È la prima partita giocata nello stadio, prima “del Littorio”, poi “Porta Elisa”, sempre della Lucchese. In basso rettangoli neri disegnano una sagoma, un monumento: lo stadio appena terminato. I lavori erano iniziati meno di un anno prima, realizzati dalla ditta dell’allora presidente rossonero Della Santina, per sostituire i vari campi dove per un trentennio le formazioni lucchesi avevano giocato, e da ultimo il vicino Campo di Marte. Il nuovo stadio si inseriva fra gli impianti sportivi monumentali che nascevano in tutta Italia per rispondere al crescente interesse verso lo sport e accogliere il pubblico, in aumento anche per la vittoria della Nazionale nei mondiali di calcio del 1934.

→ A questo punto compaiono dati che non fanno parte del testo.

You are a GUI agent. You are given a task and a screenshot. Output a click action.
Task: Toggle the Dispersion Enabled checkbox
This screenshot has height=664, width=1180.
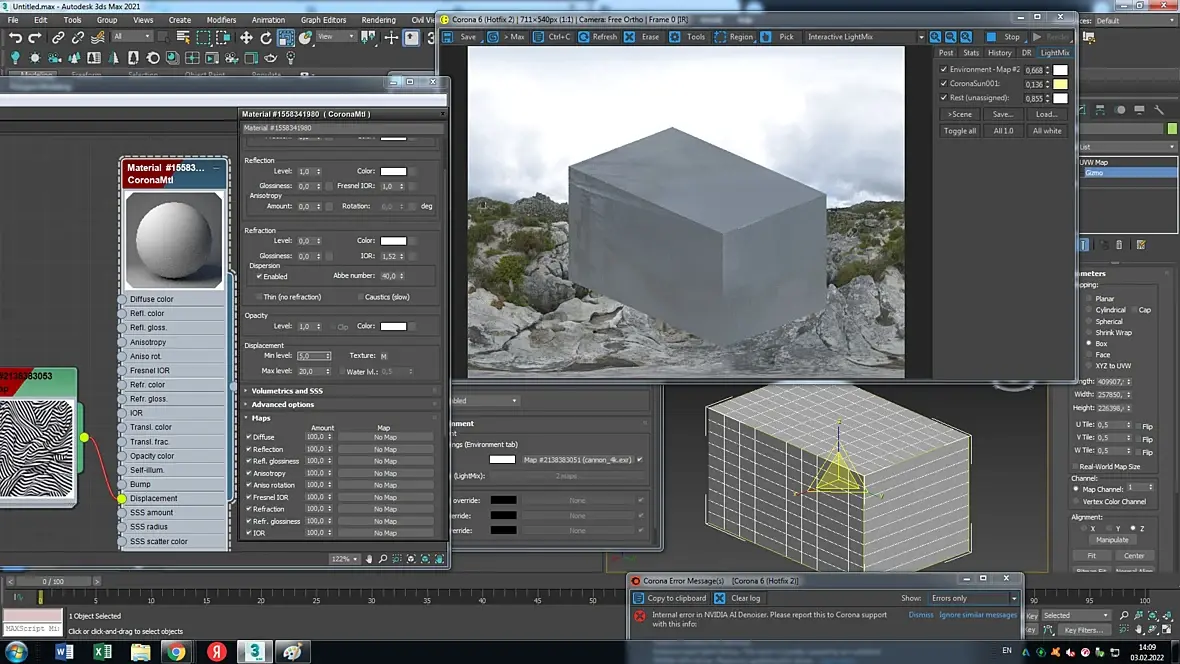click(259, 276)
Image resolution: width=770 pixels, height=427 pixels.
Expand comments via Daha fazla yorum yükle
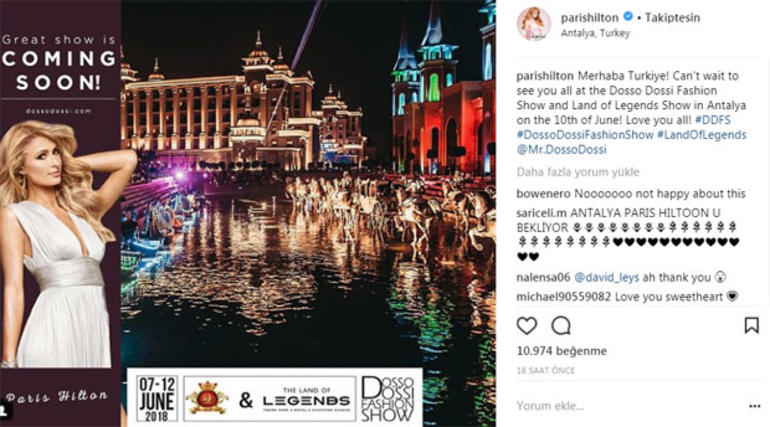(578, 172)
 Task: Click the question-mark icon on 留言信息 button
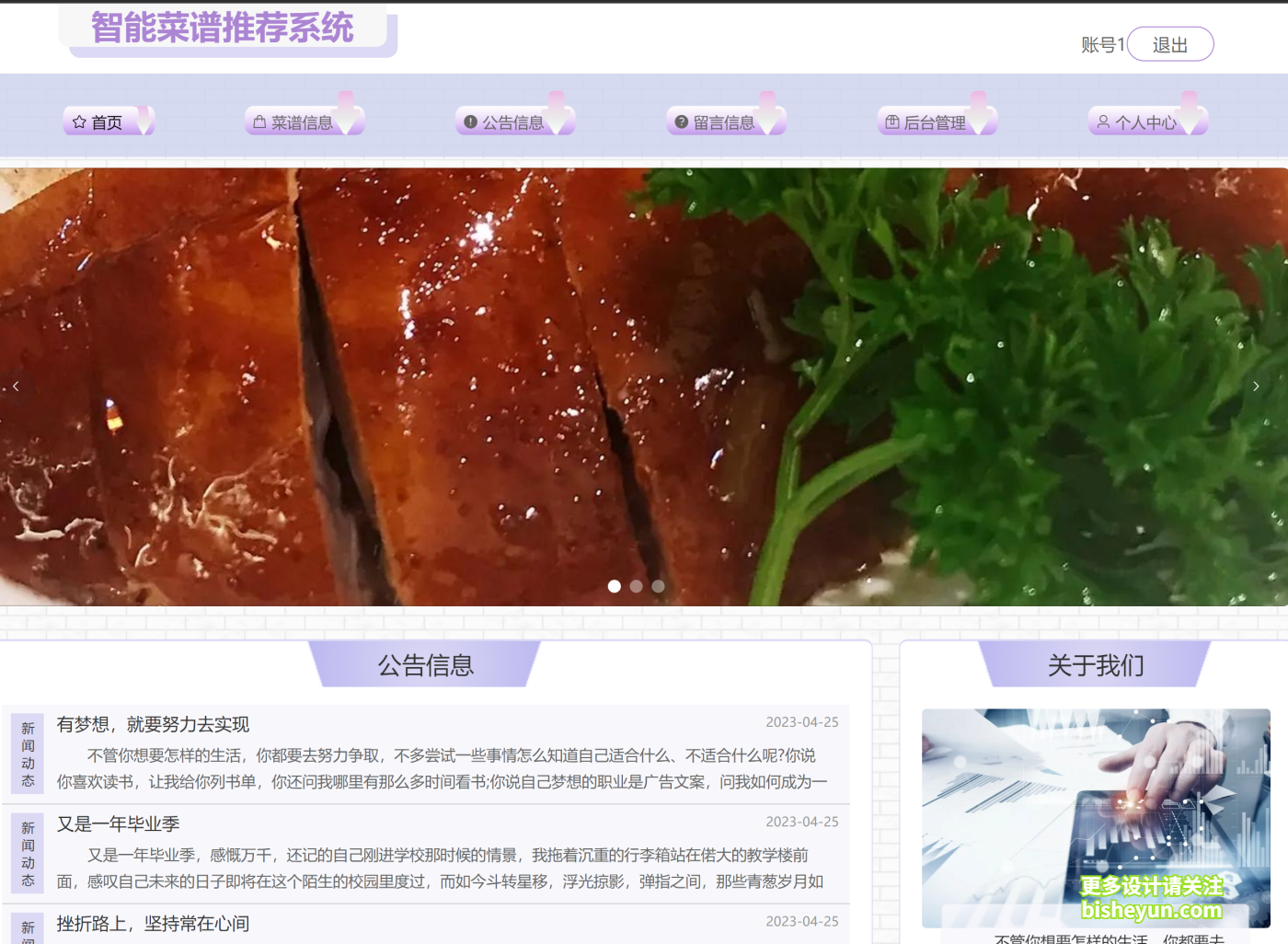(681, 121)
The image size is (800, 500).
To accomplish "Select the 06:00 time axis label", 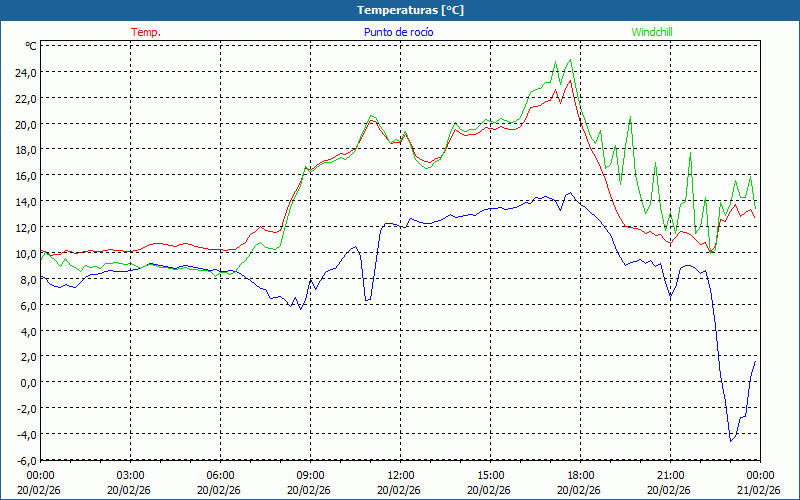I will pos(220,475).
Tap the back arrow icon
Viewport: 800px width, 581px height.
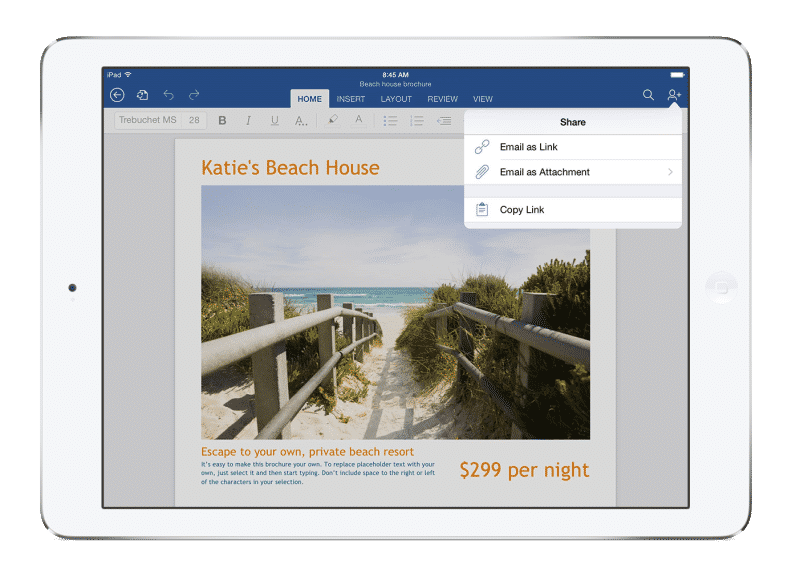117,95
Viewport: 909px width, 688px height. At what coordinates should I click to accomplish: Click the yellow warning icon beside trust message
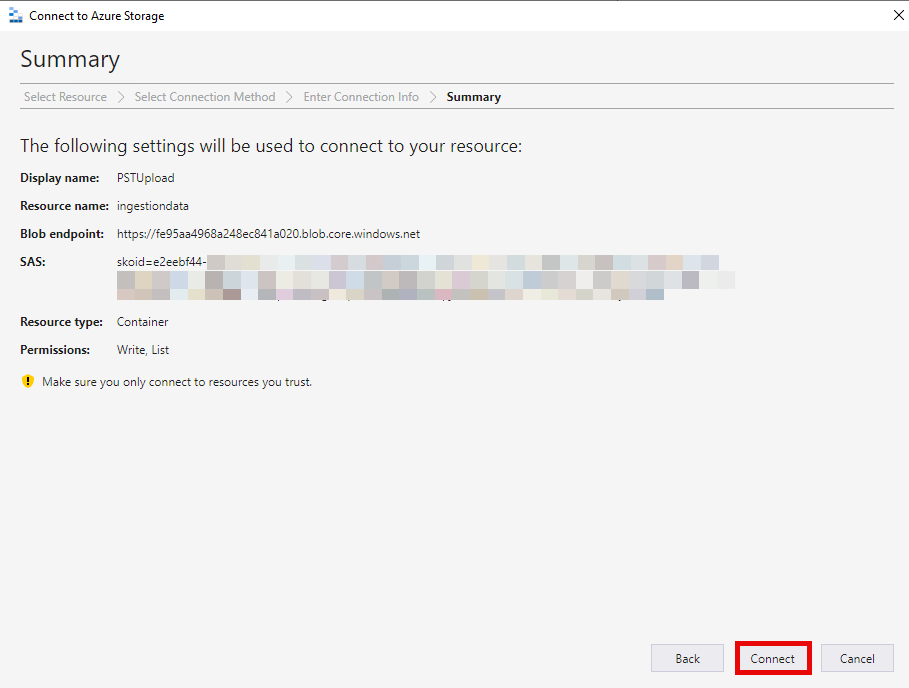tap(28, 381)
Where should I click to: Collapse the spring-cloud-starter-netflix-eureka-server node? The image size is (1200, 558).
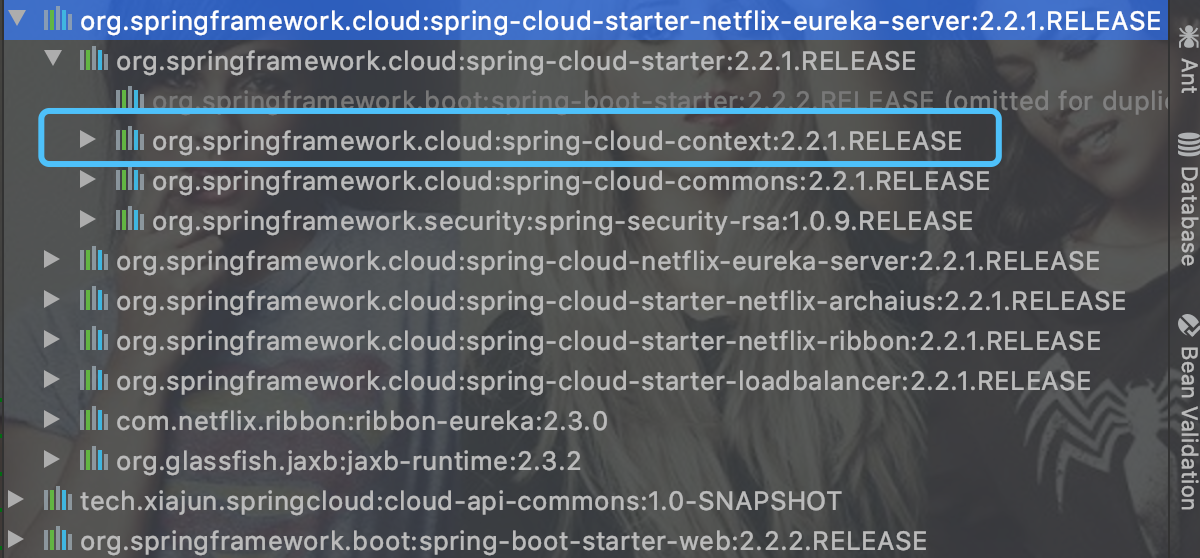[17, 20]
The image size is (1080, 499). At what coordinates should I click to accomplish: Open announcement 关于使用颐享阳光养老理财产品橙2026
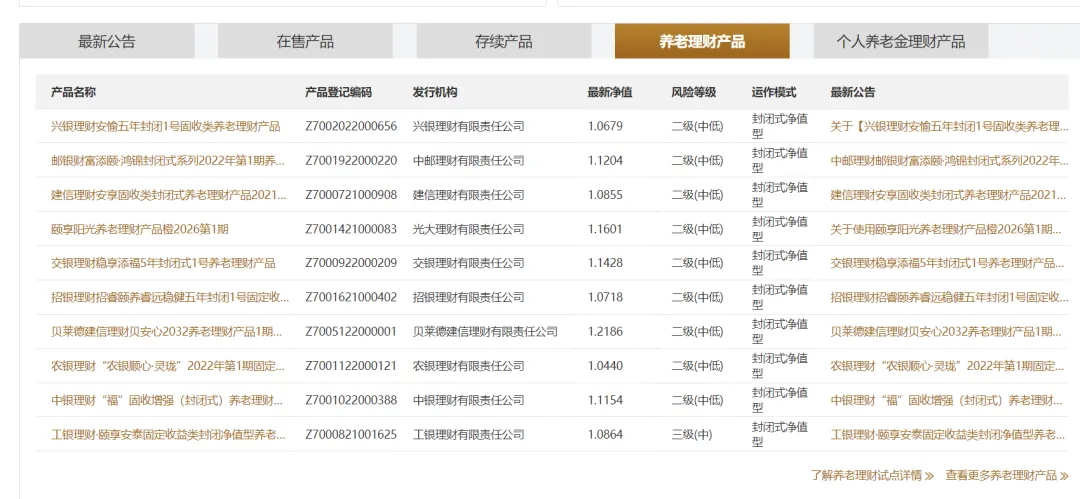[945, 229]
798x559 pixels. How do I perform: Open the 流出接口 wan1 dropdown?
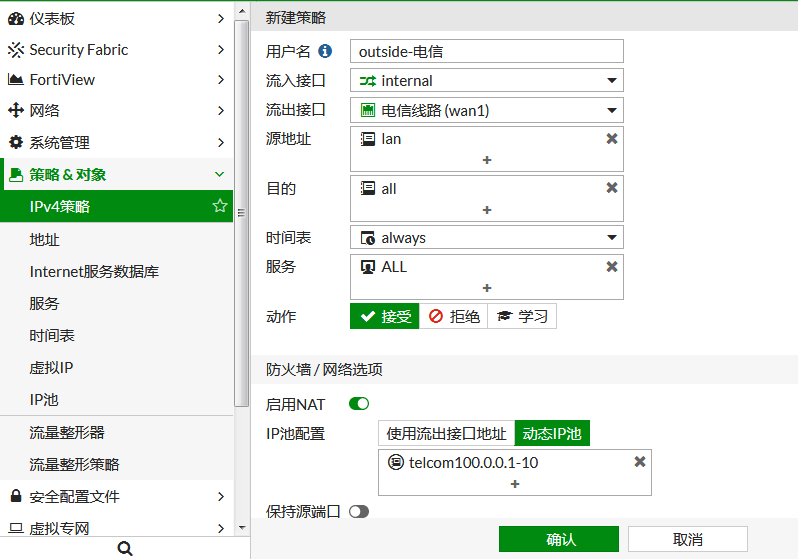(487, 110)
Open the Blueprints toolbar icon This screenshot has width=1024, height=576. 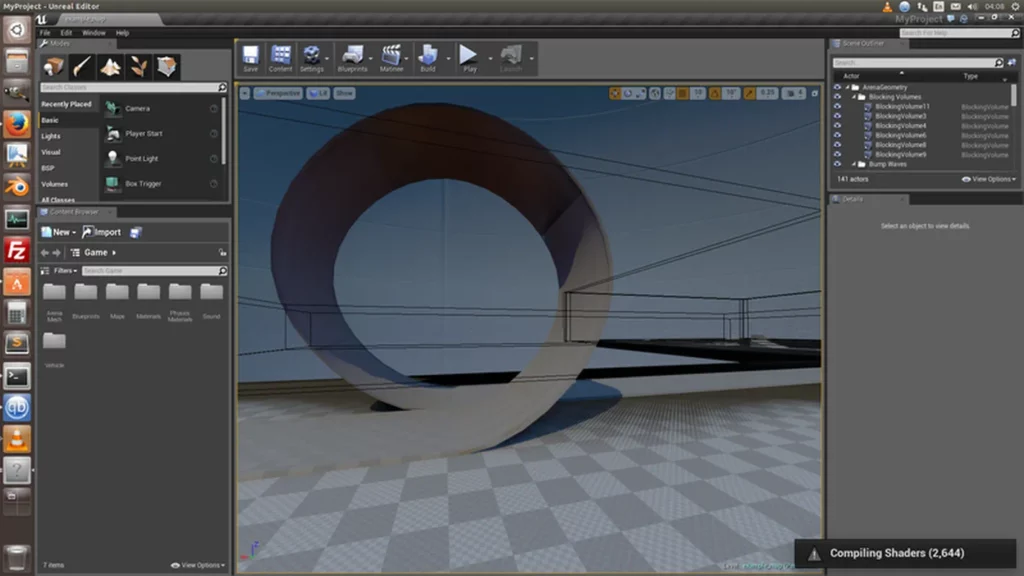[352, 56]
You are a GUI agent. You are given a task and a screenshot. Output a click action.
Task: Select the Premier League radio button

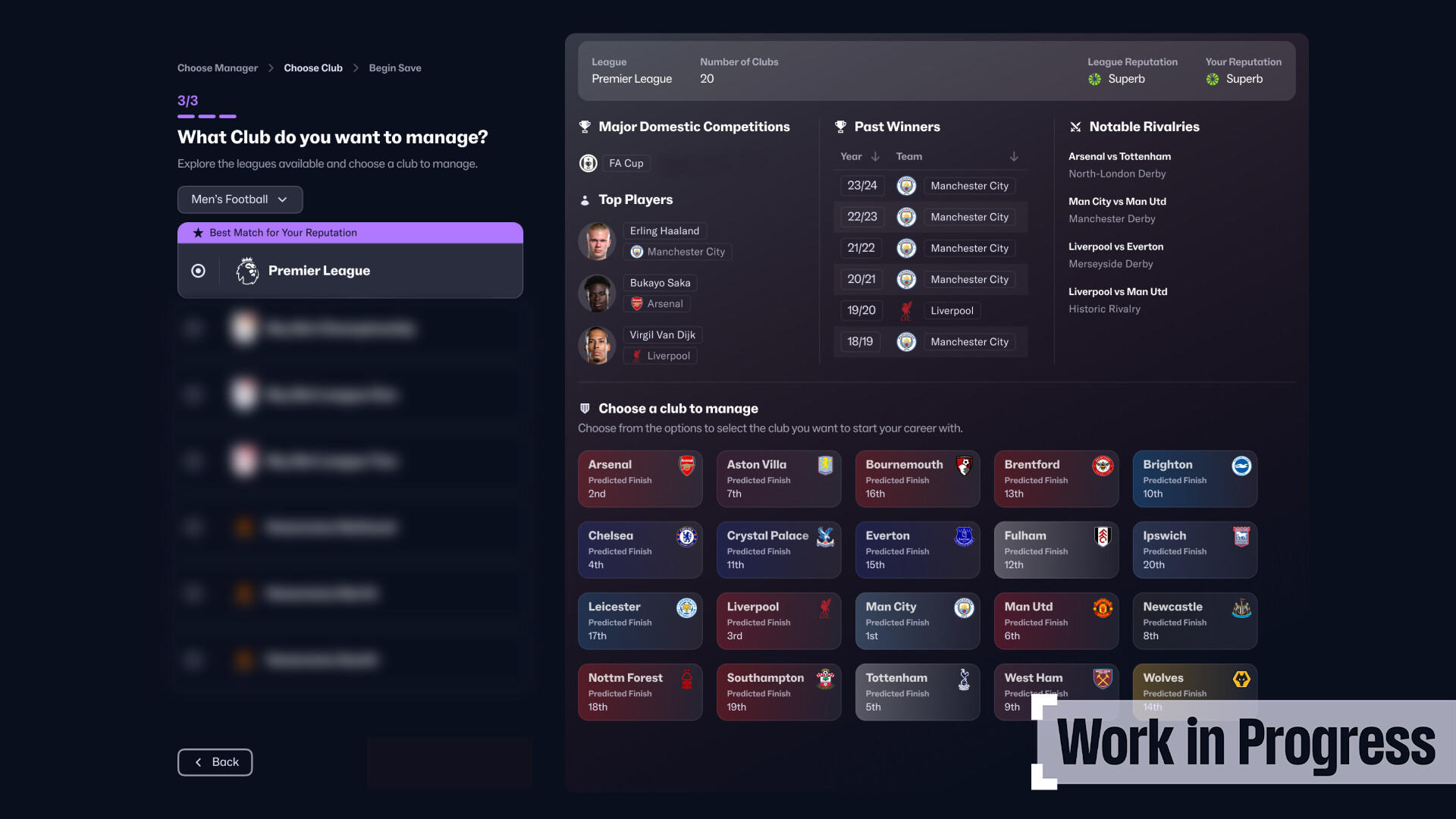tap(198, 270)
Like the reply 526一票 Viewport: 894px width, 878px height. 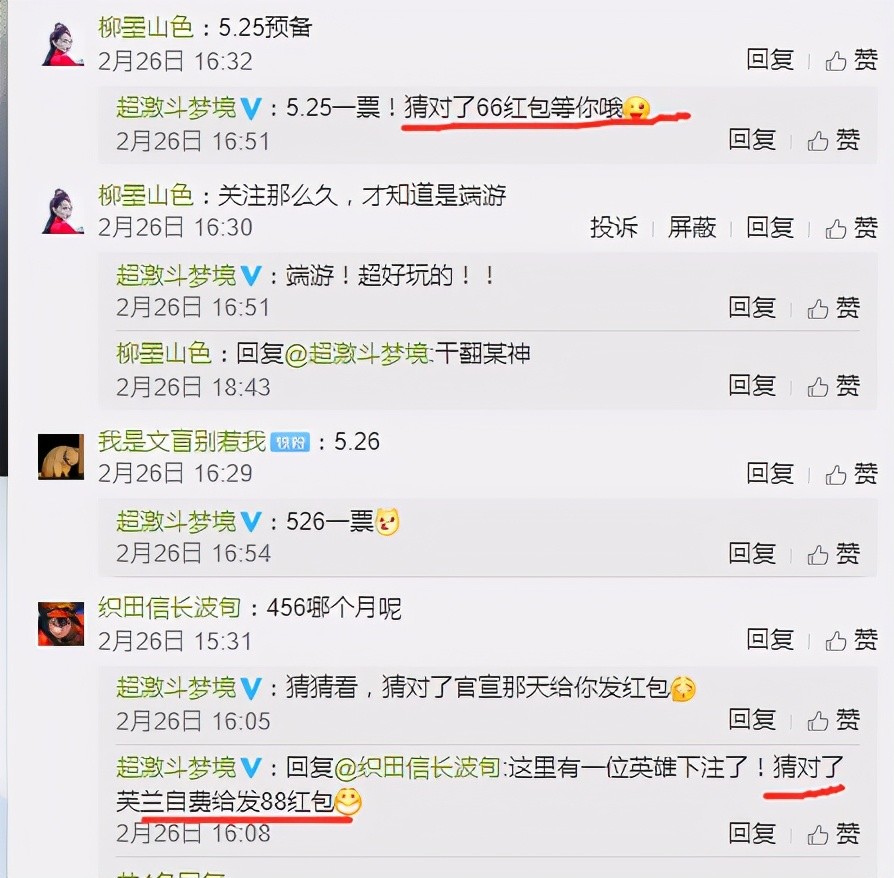coord(834,554)
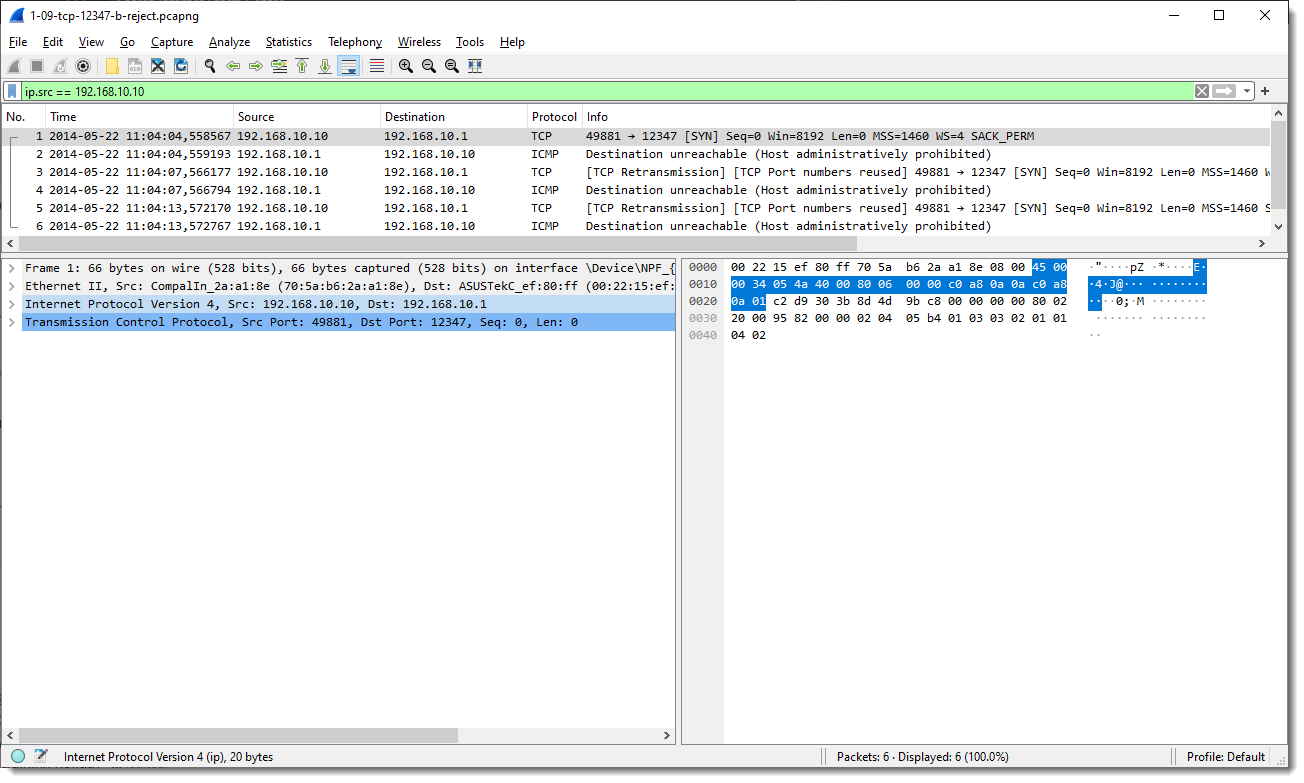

Il Comunale veniva legato architettonicamente alla città ed in particolare alle Mura, come innesto accettato dal corpo urbano. Al cuore dei lucchesi invece lo legavano un pallone e undici maglie a strisce rossonere. E infatti il 21 ottobre 1934 allo stadio andarono in oltre 15 mila, compresi i vigili del fuoco intervenuti per sgomberare gli spettatori che si erano arrampicati fin sopra la tribuna. Come nelle migliori storie, ci fu il lieto fine, scritto da un gol e dalla vittoria sul Pavia.
Nella partita di ritorno la gara sarà vinta invece a tavolino, “per mancanza del pallone”, preso da un tifoso pavese poi scappato a nasconderlo come un osso chissà dove.
La partita con il Pavia segna la nascita ufficiosa dello stadio di Lucca, che viene invece innaugurato ufficialmente il 20 gennaio 1935, contro la Pro-Patria. Cambia la squadra ospite, ma non il risultato: la Lucchese vince davanti al pubblico e alle autorità che riempiono il Comunale. L’allenatore, padrino del battesimo rossonero nel nuovo stadio, era Egri Erbstein, che porterà la Lucchese in serie A, per poi passare al Torino, al Grande Torino, e cadere con esso a Superga, qualche giorno fa, nel 1949. Ma questa è un’altra storia, un’altra foto del mosaico rossonero.